====== Material ======

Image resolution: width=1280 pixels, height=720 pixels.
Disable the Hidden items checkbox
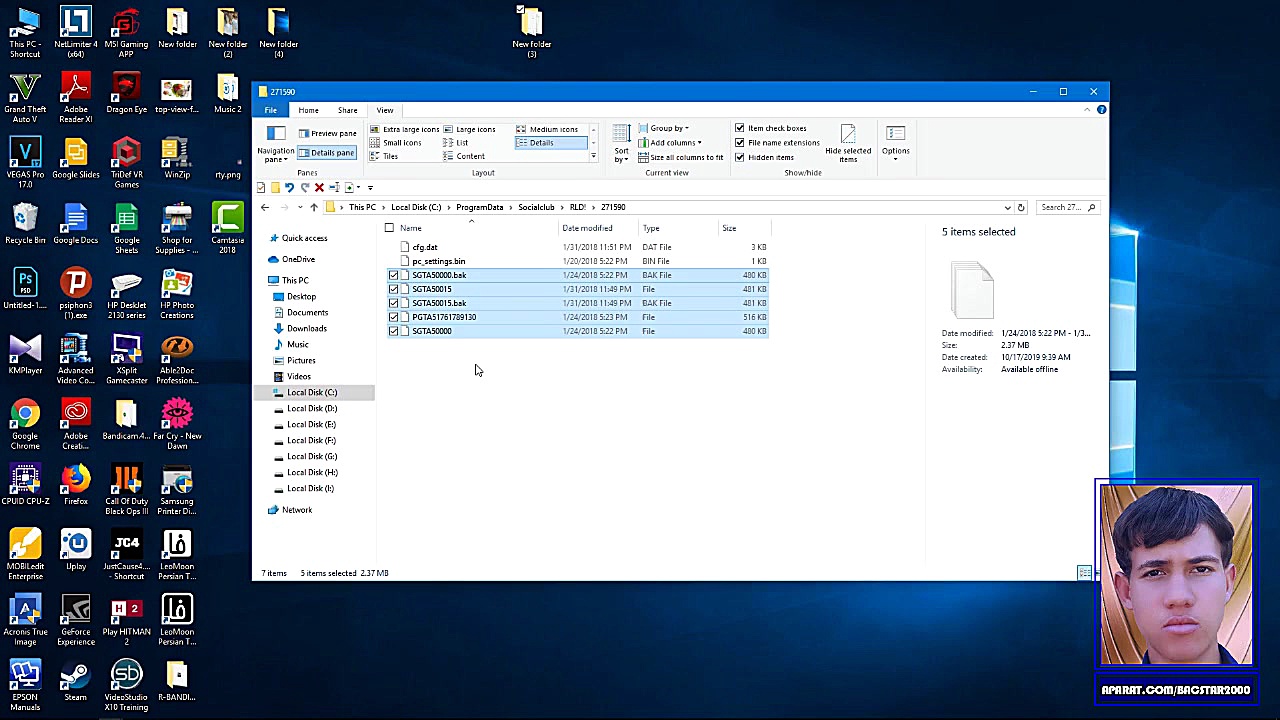(x=740, y=157)
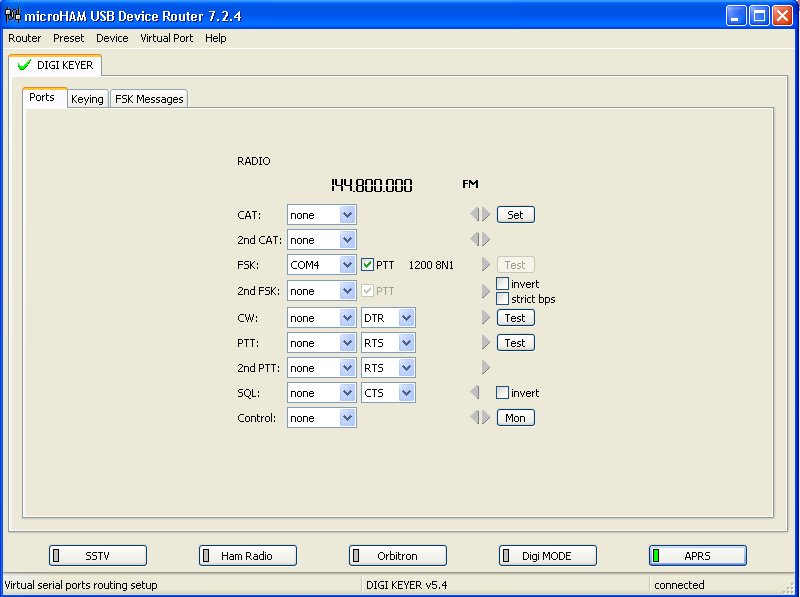Click the CAT row right arrow indicator
Viewport: 800px width, 597px height.
pyautogui.click(x=486, y=214)
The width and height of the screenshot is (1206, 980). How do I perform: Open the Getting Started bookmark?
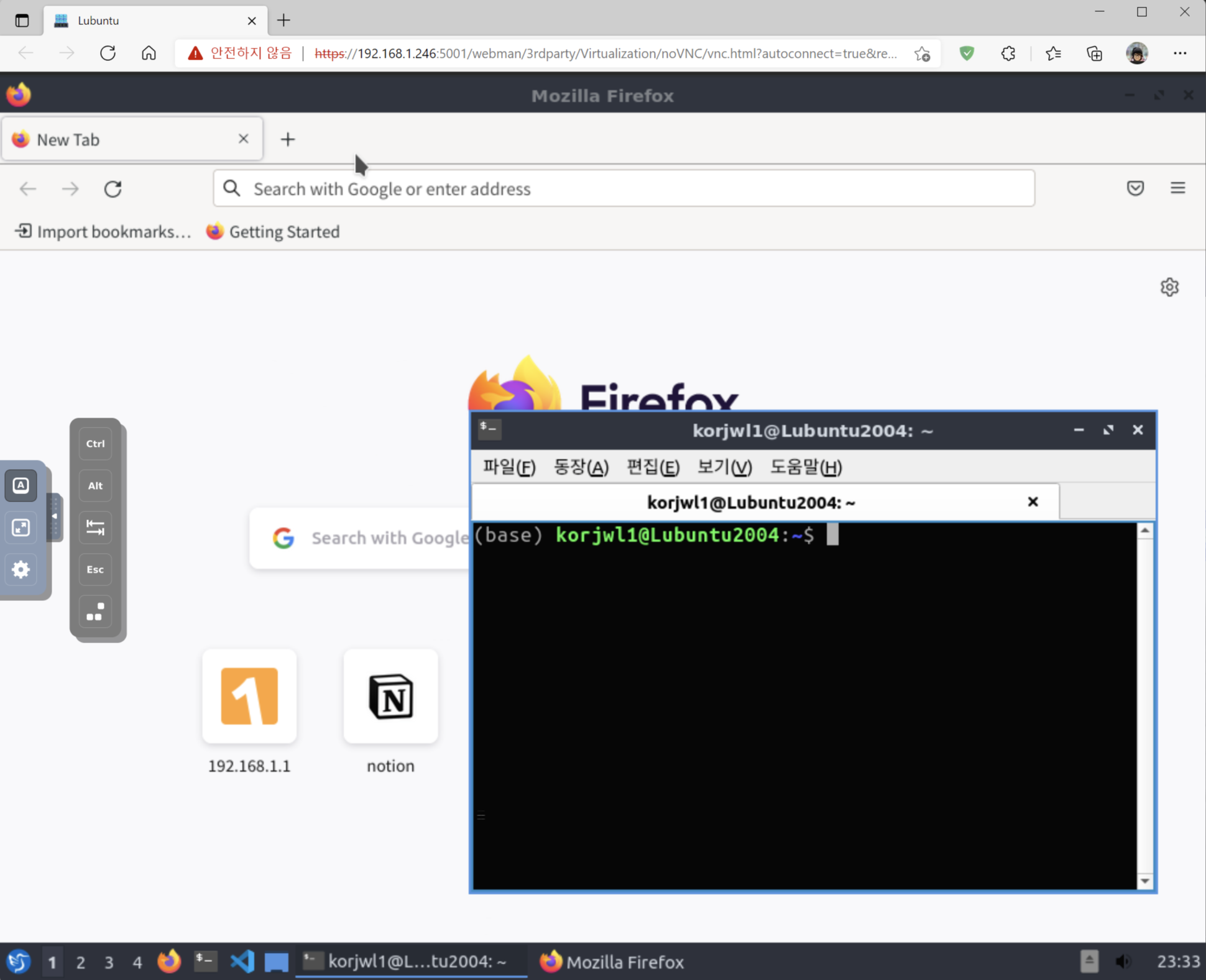tap(274, 232)
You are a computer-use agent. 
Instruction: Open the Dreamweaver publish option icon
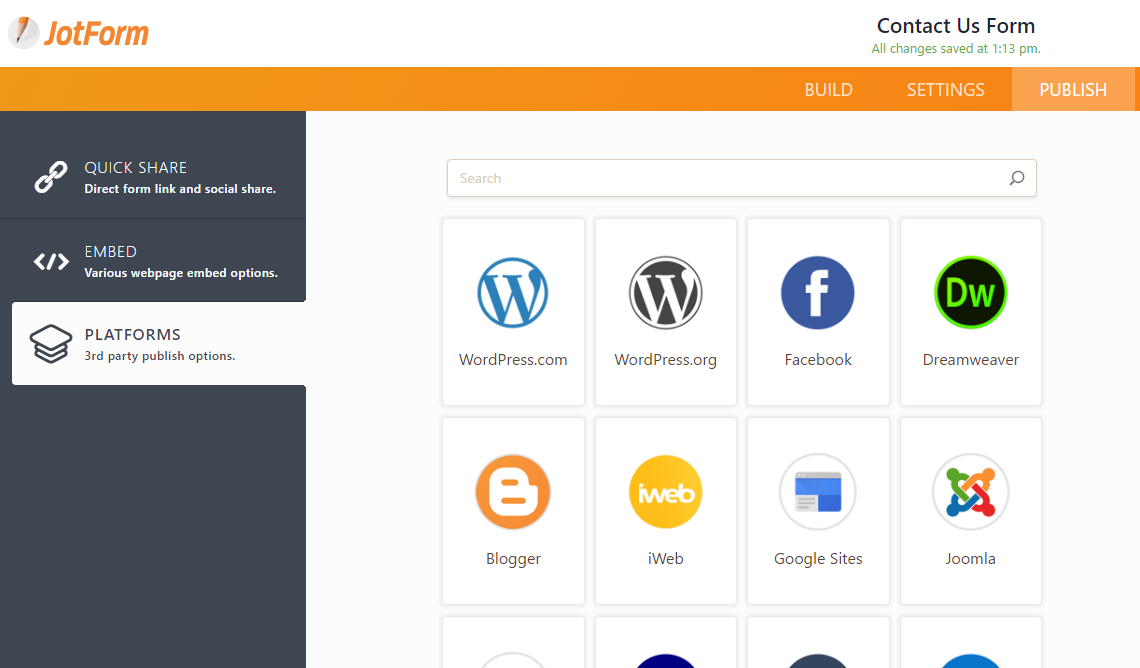pyautogui.click(x=970, y=293)

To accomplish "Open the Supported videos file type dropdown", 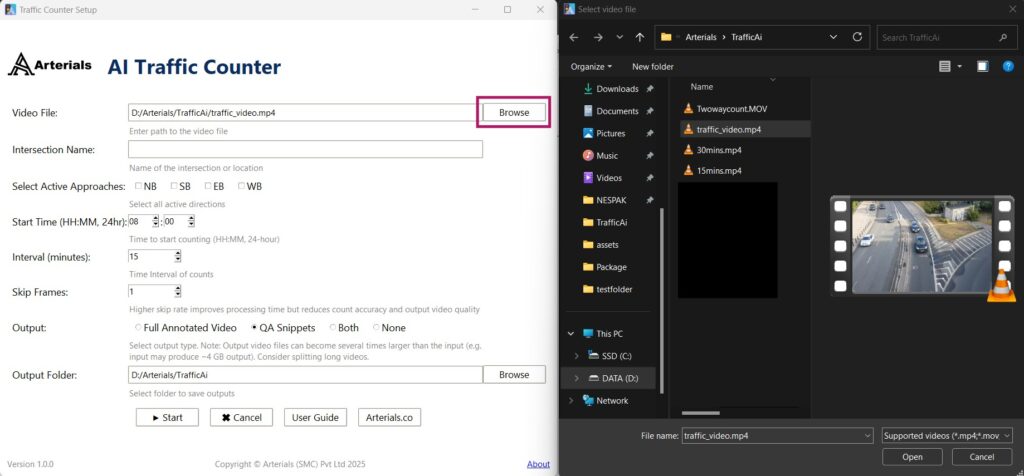I will point(946,435).
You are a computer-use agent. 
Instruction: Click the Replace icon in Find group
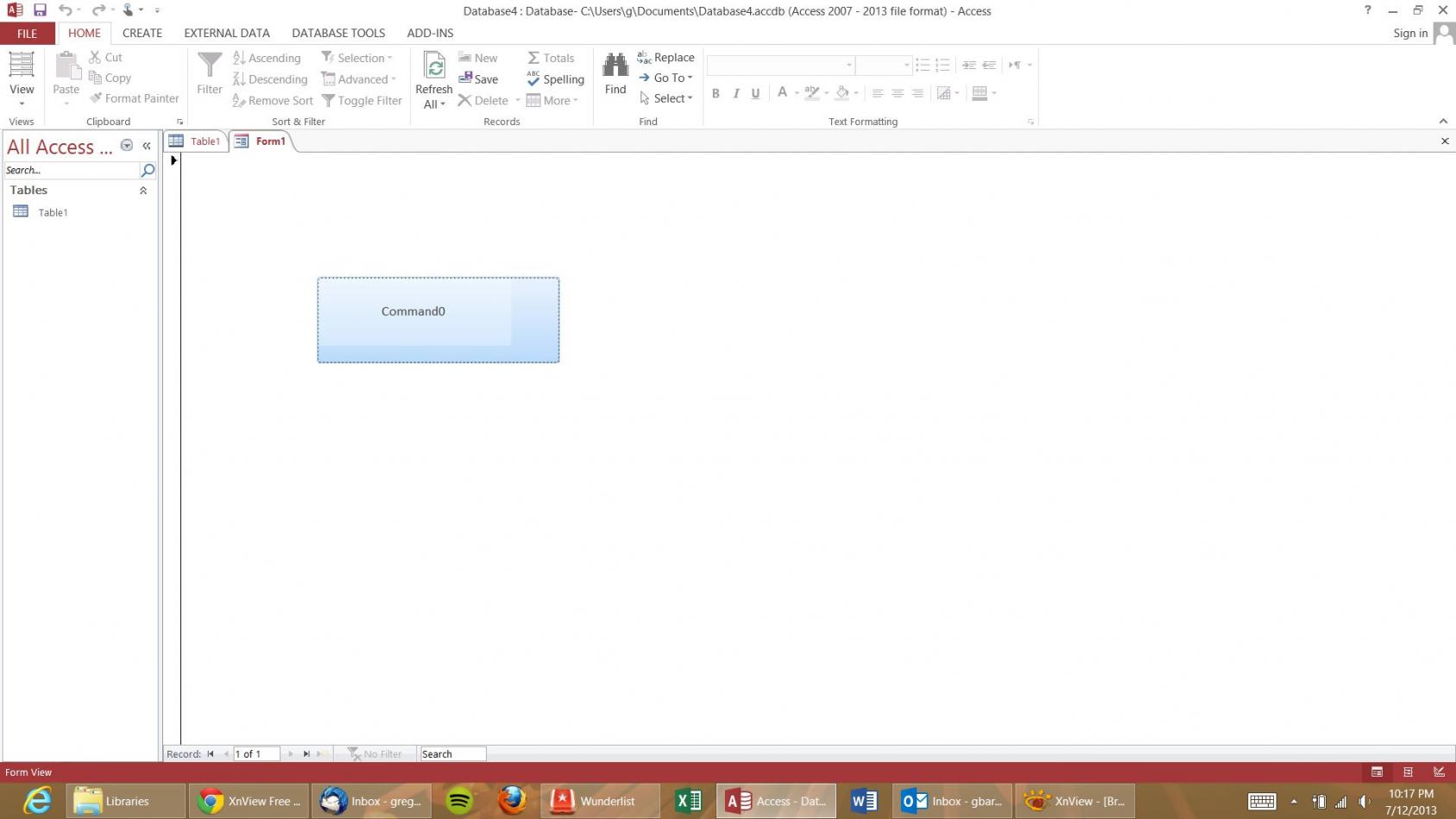pos(644,58)
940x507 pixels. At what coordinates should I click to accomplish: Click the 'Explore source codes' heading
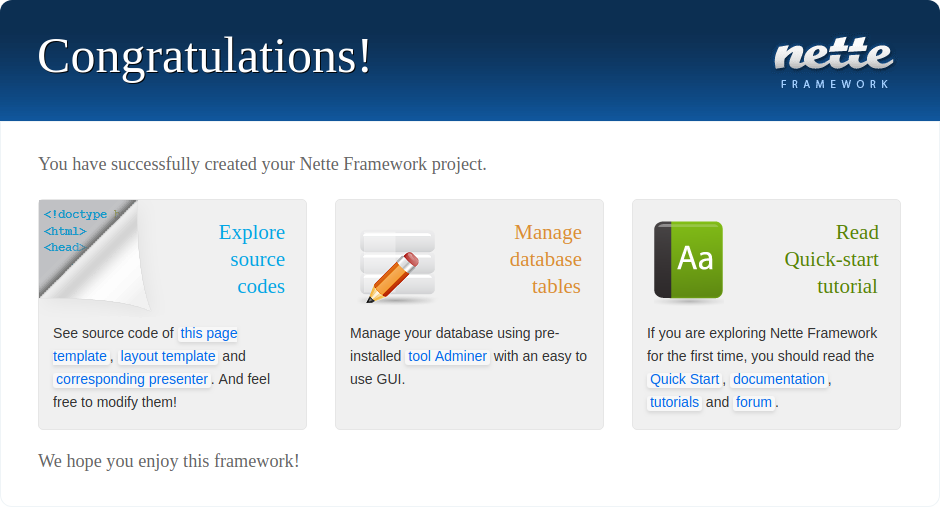tap(252, 259)
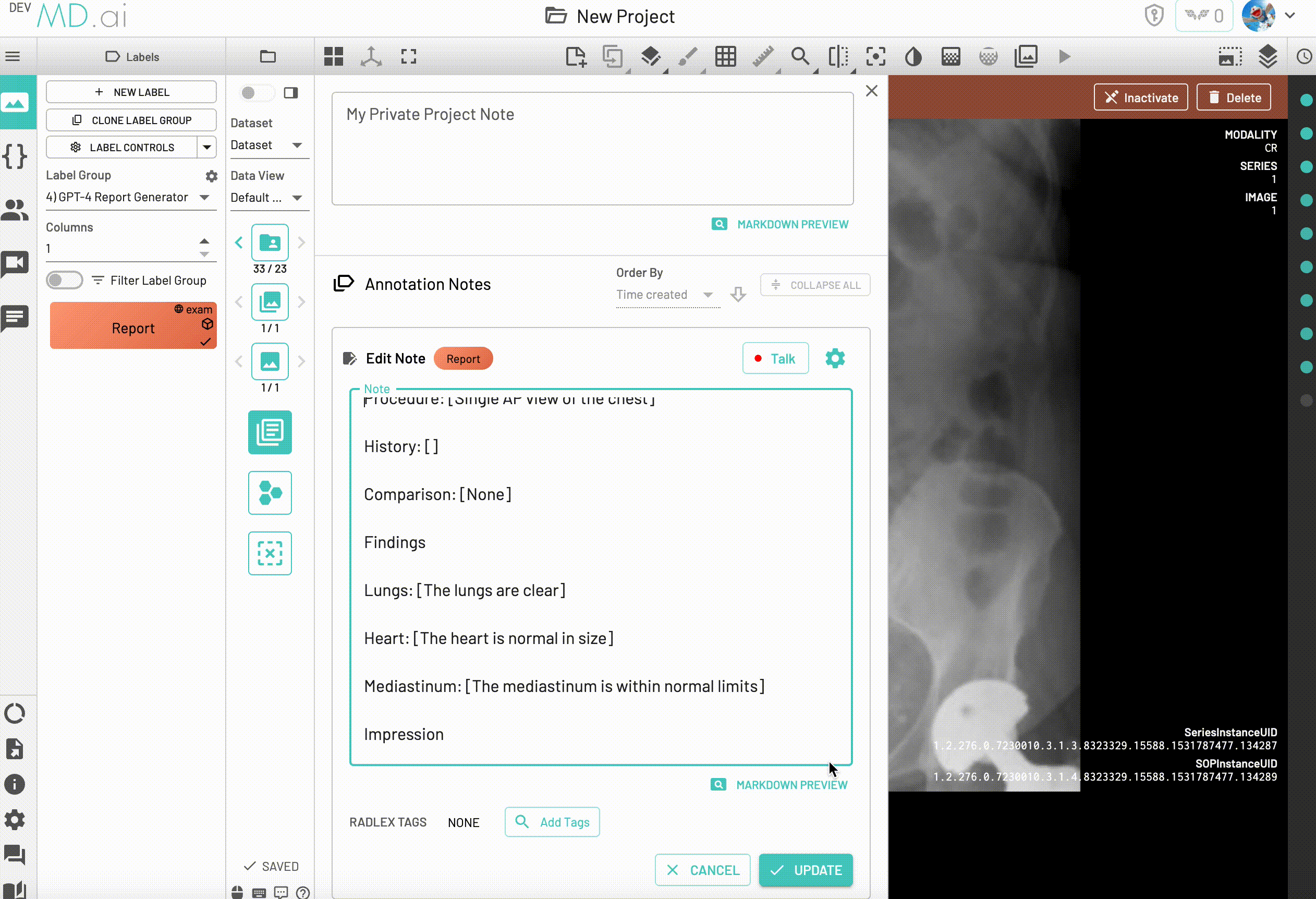
Task: Toggle the side panel layout icon
Action: click(x=291, y=93)

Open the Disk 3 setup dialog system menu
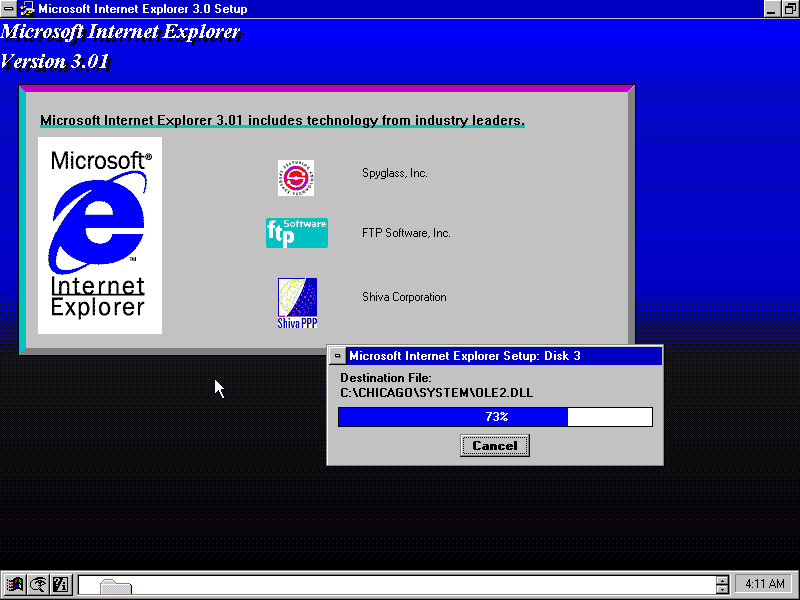338,356
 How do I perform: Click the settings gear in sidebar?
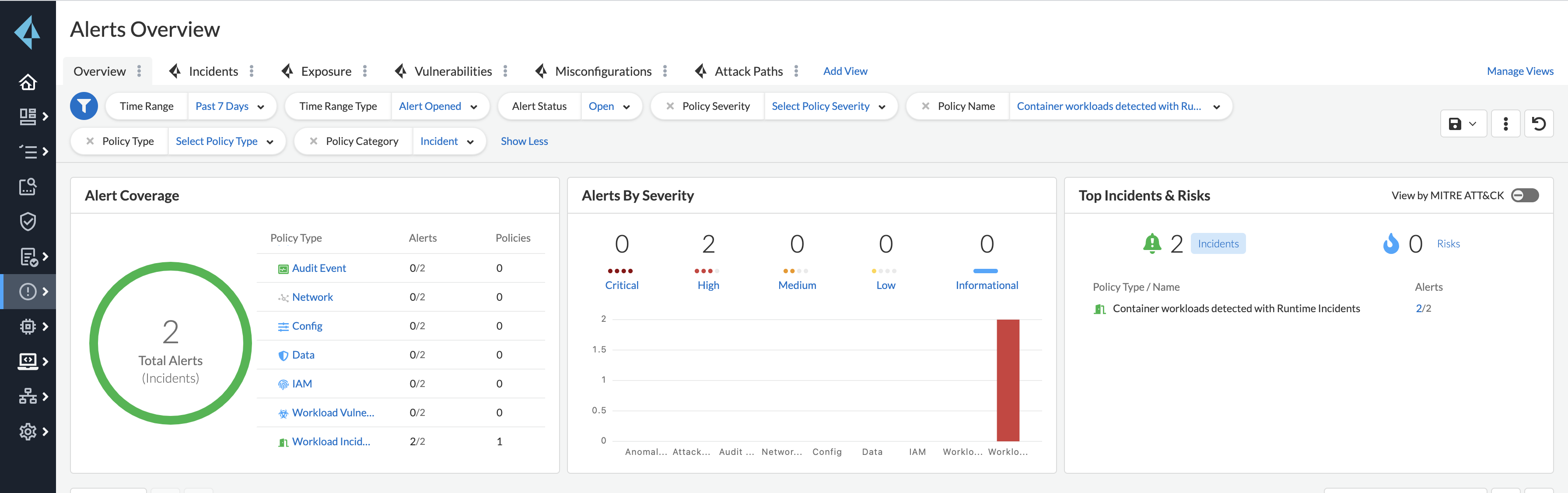28,431
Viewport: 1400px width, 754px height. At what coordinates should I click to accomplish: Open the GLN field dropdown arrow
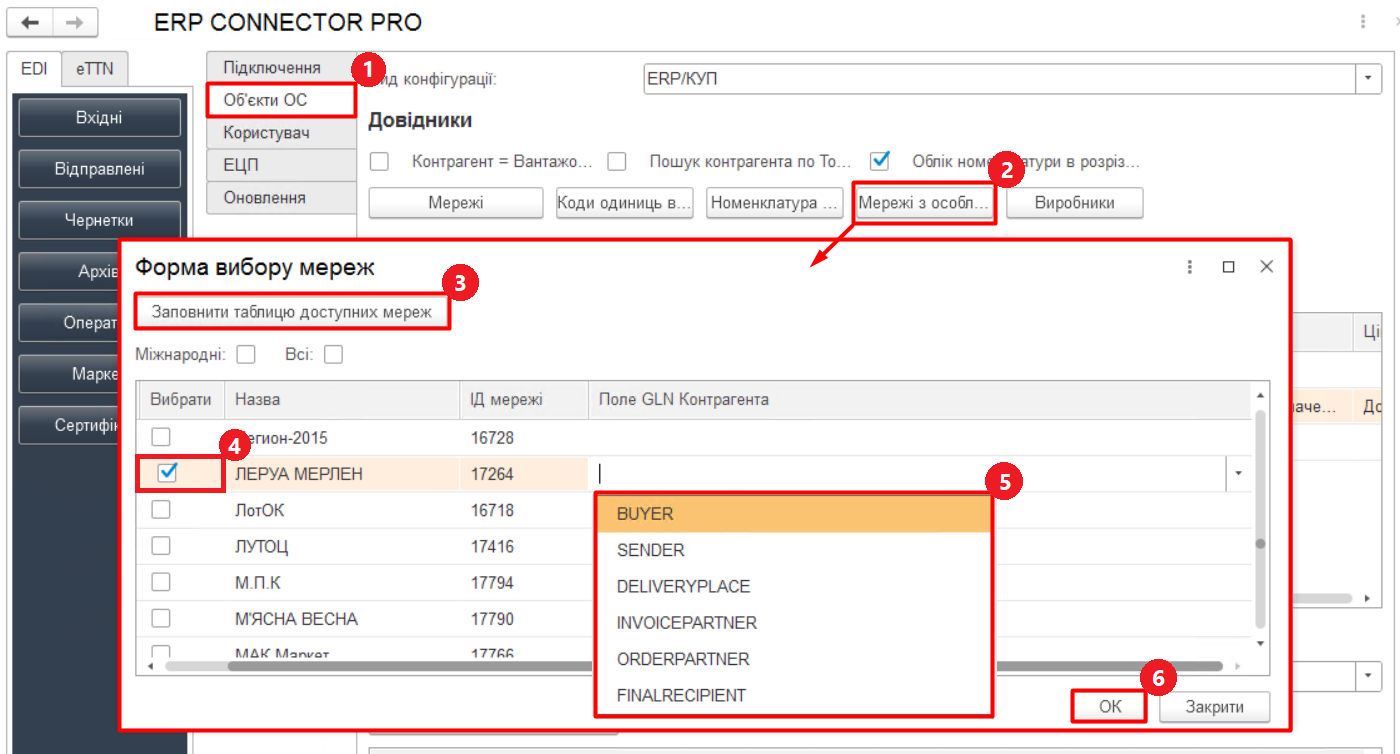click(x=1238, y=474)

======

* _What you have to do_: Put the records from the line containing "How do I perform: Click" through the end of the records into a numbered list, one line per item, skipping blank lines. Leave the pictures out of your answer.

* _The output_:
1.  How do I perform: Click the settings gear in sidebar?
2. 28,431
3. Viewport: 1400px width, 754px height. At what coordinates should I click to accomplish: Open the GLN field dropdown arrow
4. click(x=1238, y=474)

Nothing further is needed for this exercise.